> _READING TEXT_
Monthly Archives: June 2022

Some laughs. And key lime pie. (Six months a widow.)

Red Rock Canyon, 2011

This week used to be one of the happiest of my life.

The children would be at summer camp, and Greg and I would, to use Grandma Williams’s term, gallivant

It was all her husband’s fault.

Grandpa Williams, who was a translator and reporter in World War II, didn’t talk much about his life or the things that had happened to him. He did, however, make pronouncements. We grandchildren knew what he valued and what he believed to be true. Grandpa thought you should turn out the light when you left the room. He dismissed watching TV reruns as utter foolishness (“You’ve already seen it once.”). He believed if key lime pie was on the menu, you should always order it. 

His primary tenet–aside from his unshakable faith in Christ–was that two things were always worth spending money on: education and travel. 

Grandpa said no one could ever take them away–no matter where you were, you would always have the memories of what you learned and what you saw.

> _WHAT IS NEEDED_
In the reading text, what two things did Grandpa Williams believe were always worth spending money on?

> _Stored data entries_
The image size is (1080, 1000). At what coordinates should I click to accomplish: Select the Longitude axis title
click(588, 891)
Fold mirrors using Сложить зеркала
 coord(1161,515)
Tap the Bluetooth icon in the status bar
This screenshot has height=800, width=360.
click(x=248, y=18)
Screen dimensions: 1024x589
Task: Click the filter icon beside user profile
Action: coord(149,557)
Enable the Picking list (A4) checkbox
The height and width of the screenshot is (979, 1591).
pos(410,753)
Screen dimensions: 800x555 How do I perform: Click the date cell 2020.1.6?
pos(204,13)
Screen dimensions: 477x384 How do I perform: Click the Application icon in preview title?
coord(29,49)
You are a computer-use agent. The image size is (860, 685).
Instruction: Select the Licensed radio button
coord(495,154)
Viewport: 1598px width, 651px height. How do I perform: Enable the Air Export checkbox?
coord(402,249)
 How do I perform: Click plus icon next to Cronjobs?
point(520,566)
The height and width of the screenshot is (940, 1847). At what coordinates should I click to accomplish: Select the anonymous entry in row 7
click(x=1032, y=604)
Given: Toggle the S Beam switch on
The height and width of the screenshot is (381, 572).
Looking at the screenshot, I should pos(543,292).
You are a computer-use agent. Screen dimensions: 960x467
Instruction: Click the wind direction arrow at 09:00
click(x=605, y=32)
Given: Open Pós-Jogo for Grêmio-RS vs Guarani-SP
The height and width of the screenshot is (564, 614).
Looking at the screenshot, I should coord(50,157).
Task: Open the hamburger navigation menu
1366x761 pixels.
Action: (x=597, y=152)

> _ANSWER_
Education and travel.